Hatta Can Atalay örneğinde gördüğümüz gibi içeriden gösterilen aday, seçimi kazansa bile cezaevinde tutulmaya devam ediyor. Ankara adaylığım, alışık olduğumuz siyaset dışında bir anlam taşıyor. Bu tutum hem hakikatin görünür olmasını sağlayan, hem de topluma vicdani ve siyasi sorumluluklarını hatırlatan bir tutum.

Ayrıca ve özellikle, tecrit edilmek, siyaset dışına itilmek istenen DEM Parti’nin ve Kürtlerin kadınların, tüm ötekilerin, başkentte bir irade göstermesinin önemli olduğunu düşünüyorum.”

NEDEN ANKARA’DAN ADAY OLDU?

Neden Ankara’da aday olduğu sorulan Kışanak, şu yanıtı verdi:

“Siyaset, kazanma kaybetme oyunu değil, toplumun sorunlarına çözüm bulma yolu ve yöntemidir. Demokrasi sorunu, Kürt sorunu ve kadınların özgürlüğü sorunu gibi kronikleşmiş sorunlarımız var.
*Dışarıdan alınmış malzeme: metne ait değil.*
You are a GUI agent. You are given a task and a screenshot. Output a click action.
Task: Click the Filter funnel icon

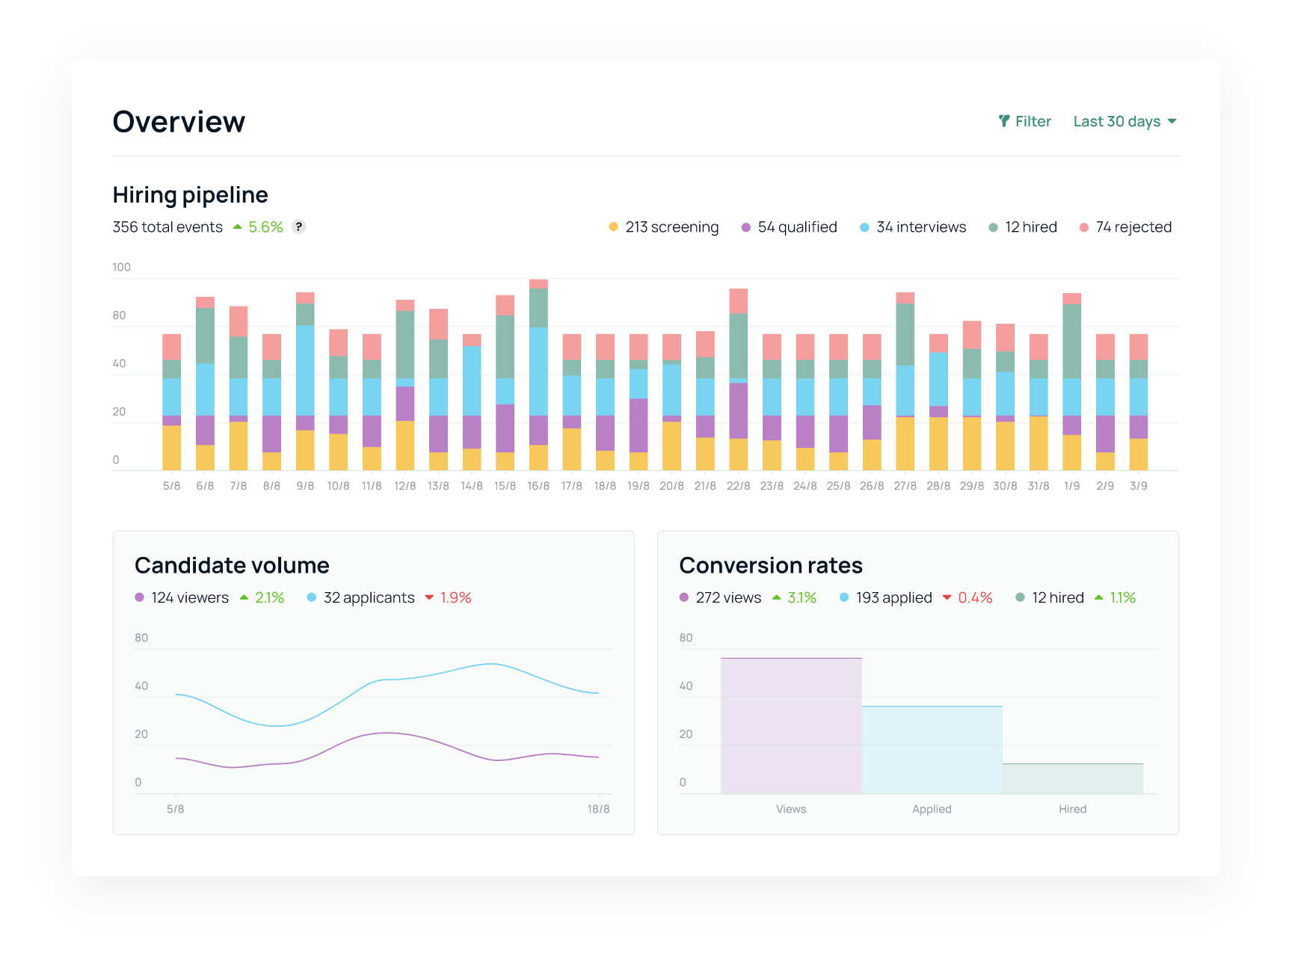1004,121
Kazanma, kaybetme retoriğine indirgenen siyaset, bu sorunları konuşamıyor ve çözüm üretemiyor.

Diyarbakır Büyükşehir Belediye Başkanı olarak görev yaparken, İçişleri Bakanlığı'nın emriyle görevden alındım ve yerime kayyum atandı. Halkın iradesine yapılan kayyum darbesi, bununla da kalmadı. 2019 yılında ikinci kez tekrarlandı. Aralarında Diyarbakır, Van ve Martin gibi büyük şehirlerin bulunduğu 50’den fazla il ve ilçede, tam 8 yıldan beri halkın seçilmiş temsilcileri yok, iktidarın memurları var.

HDP Eş Genel Başkanı Figen Yüksekdağ’la aynı cezaevindeyiz. Diğer Eş Başkan Selahattin Demirtaş Edirne F Tipi'nde, BDP EŞ Genel Başkanı Sebahat Tuncel Sincan Cezaevi'nde. Daha niceleri. Son olarak Can Atalay Örneği var…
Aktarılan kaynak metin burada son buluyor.